begin Quoted text
Priyanka Kothari, often credited as Nisha Kothari  or Amoha, is an actress and model. She has appeared in Bollywood, Telugu, Tamil and Kannada films. She has frequently appeared in Ram Gopal Varma films.

Early life
Priyanka Kothari was born in West Bengal. She moved to New Delhi while in grade 10 and got her bachelor's degree in physical science from Delhi University at Dyal Singh College, Delhi. She chose chemistry as her father is a chemical businessman, while her mother is a home-maker. She has learnt Kathak for 6 years and attended acting classes with Kishore Namit Kapoor.

Career
After college, Kothari became a model and appeared in a number of advertisement campaigns. She appeared in the music video of the remix of Chadti Jawani Meri Chaal Mastani. In 2003, she got her big break through actor Madhavan, who recommended her for an audition in his film after viewing her photographs. She made her acting debut with him in the Tamil film Jay Jay, credited as Amoga. She made her Bollywood debut in the 2005 film  Sarkar and then later that same year appeared in James, directed by Ram Gopal Varma and Rohit Jugraj respectively. James turned her into a sex symbol overnight. She then went on to do The Killer with Emraan Hashmi. Since then she had appeared in less significant films and roles. She was regularly seen in Ram Gopal Varma's films like Shiva, Darna Zaroori Hai, Aag, in which she played a tapori called Ghungroo, Darling and Agyaat and also his productions like Go and Stalker. Most of the films were unsuccessful. She made her Sandalwood debut with Raaj the Showman opposite Puneeth Rajkumar in 2009 and later did a supporting role in Dandupalya. She was seen in a Telugu film with Balakrishna, Okka Magadu which also bombed and also acted in a film titled Hari Om.
end Quoted text
begin Material provided
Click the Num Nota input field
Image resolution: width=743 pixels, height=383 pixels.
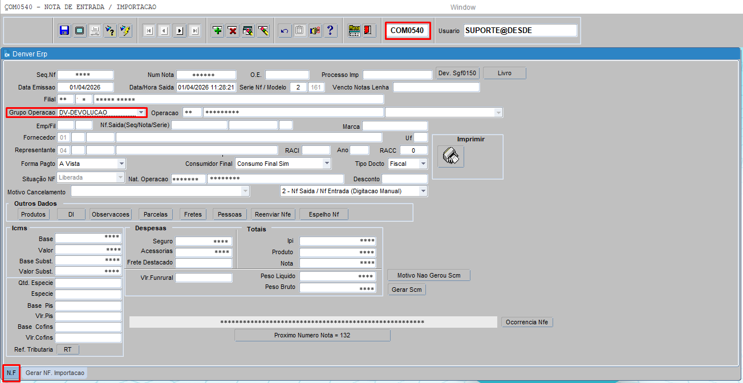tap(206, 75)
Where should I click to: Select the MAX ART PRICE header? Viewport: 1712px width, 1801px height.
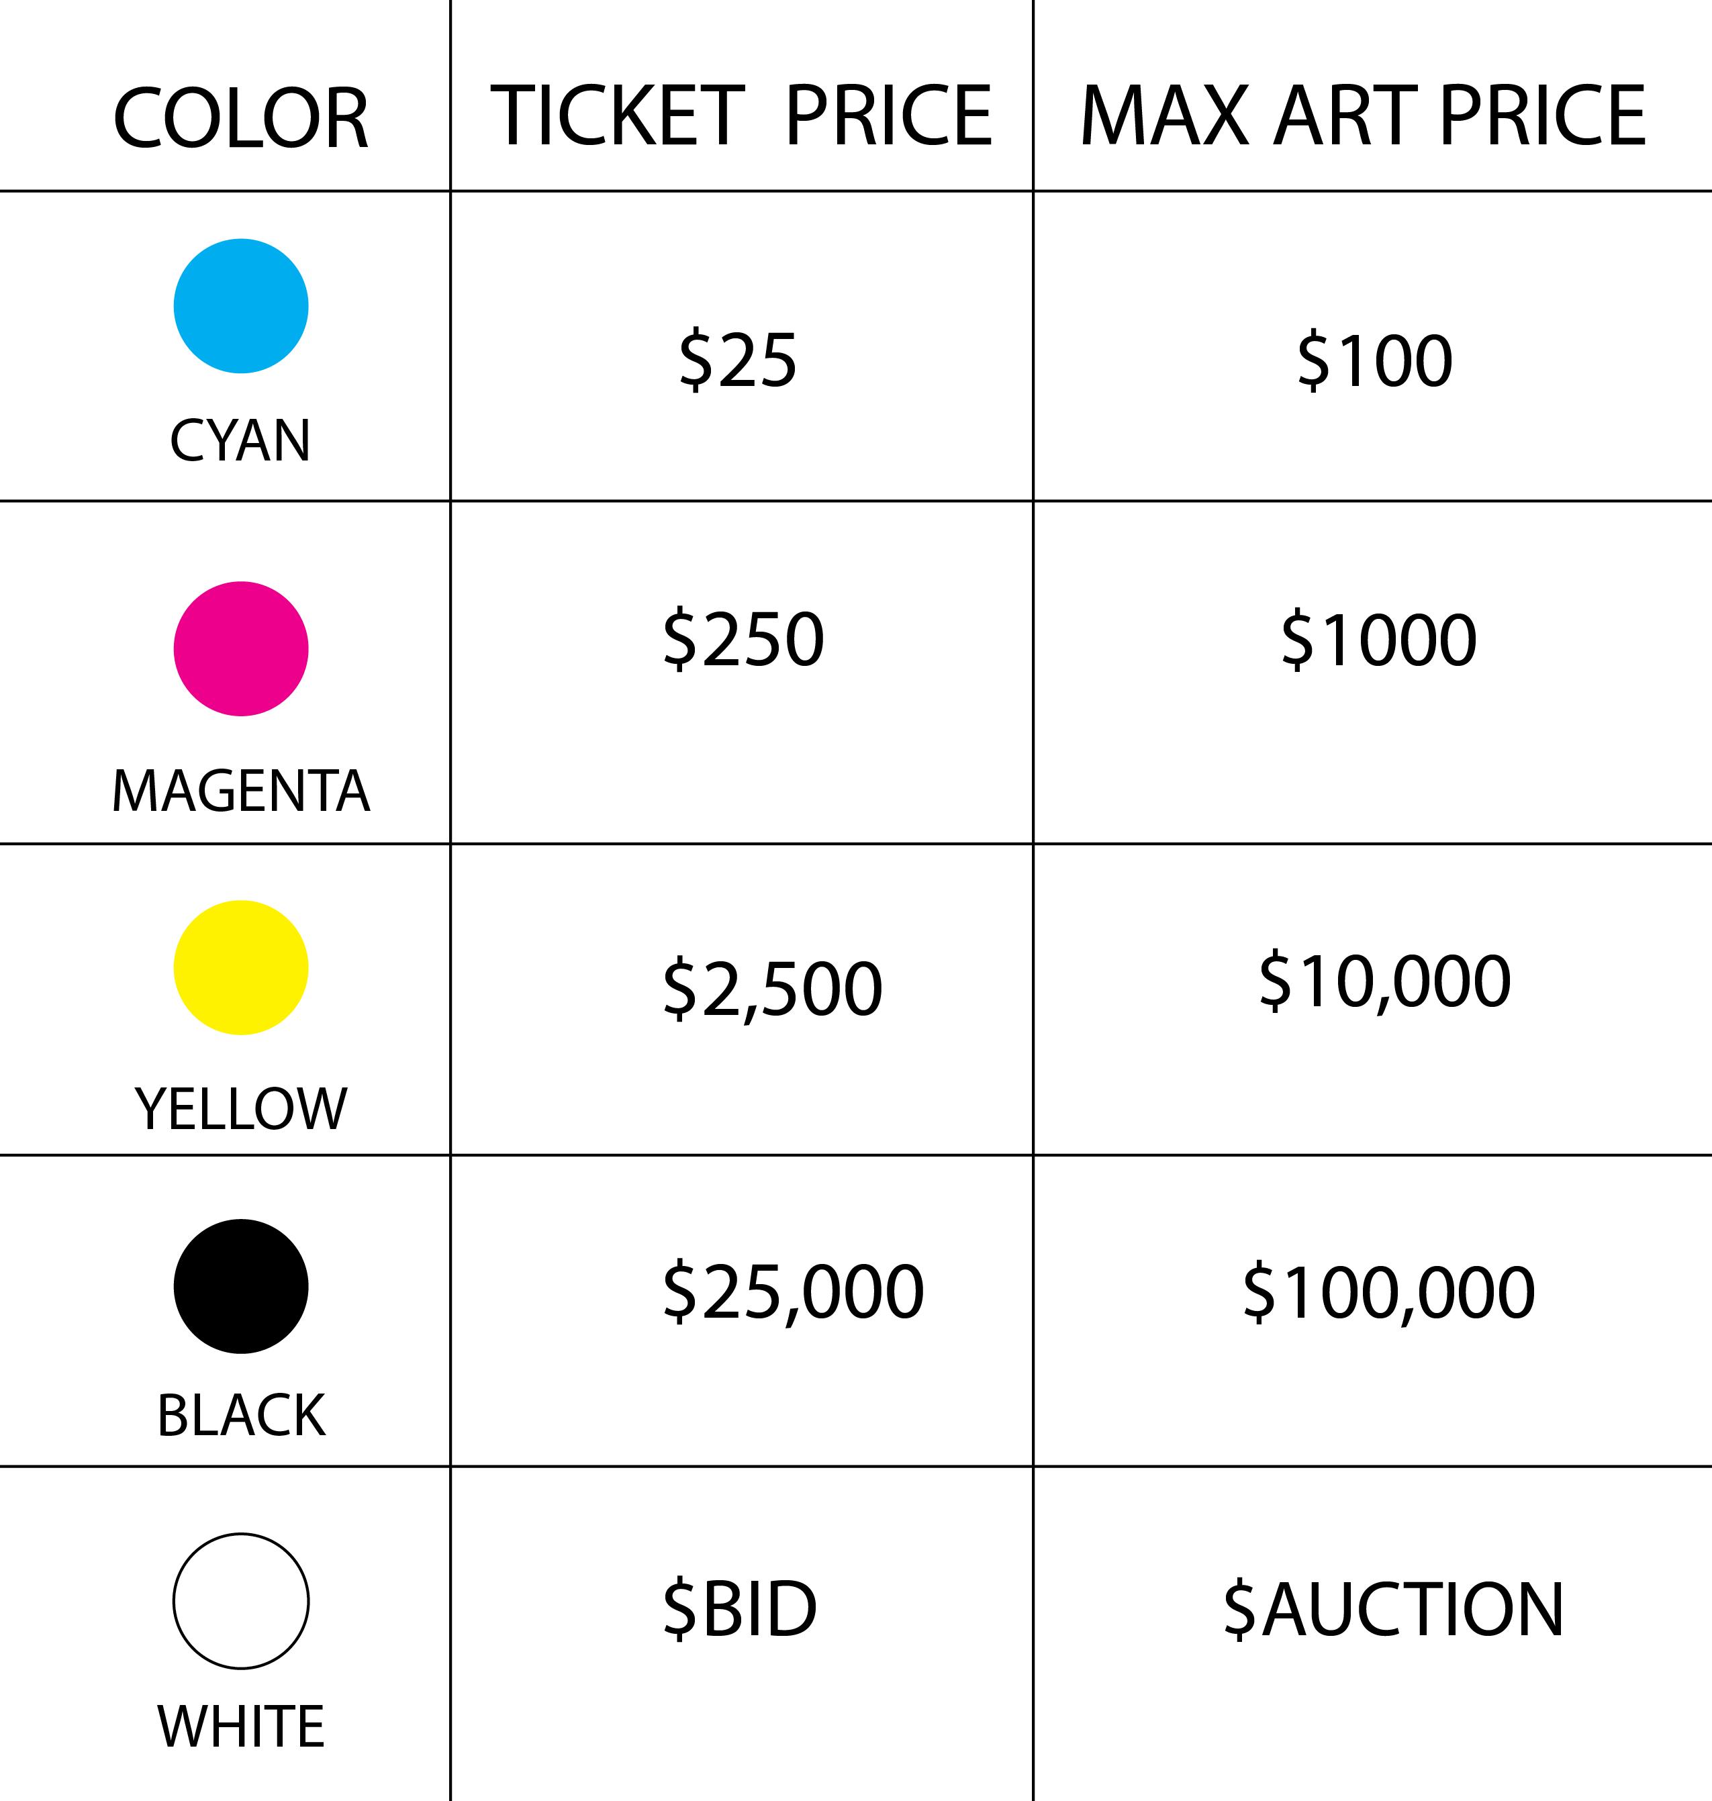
end Material provided
[Exercise]:
Continue the text about actress Priyanka Kothari from the point where it stops. None of the lines play any role here.

[Task result]:
Her only 2011 release was Bin Bulaye Baraati. In 2013, she appeared in a Malaysian Tamil film titled, Ops Kossa Dappa 3. She will be seen in the Tamil film Padam Pesum and has signed up a Telugu thriller titled Criminals.

Other work
Kothari is a member of the International Film And Television Club of Asian Academy of Film & Television. She is the co-founder of Nisha Foundation.

In the 2011 West Bengal state assembly elections, she campaigned for Dr Nirmal Majhi, an All India Trinamool Congress candidate contesting from North Uluberia, Kolkata.

In 2011, she walked the ramp at Wills Lifestyle India Fashion Week (WIFW), which she describes as her comeback in Bollywood.

Filmography

Music and Music Videos

References

External links

 
 

Actresses from Uttar Pradesh
Indian film actresses
Living people
Actresses in Tamil cinema
Female models from Uttar Pradesh
Actresses in Hindi cinema
Actresses in Kannada cinema
Actresses in Telugu cinema
21st-century Indian actresses
Delhi University alumni
Year of birth missing (living people)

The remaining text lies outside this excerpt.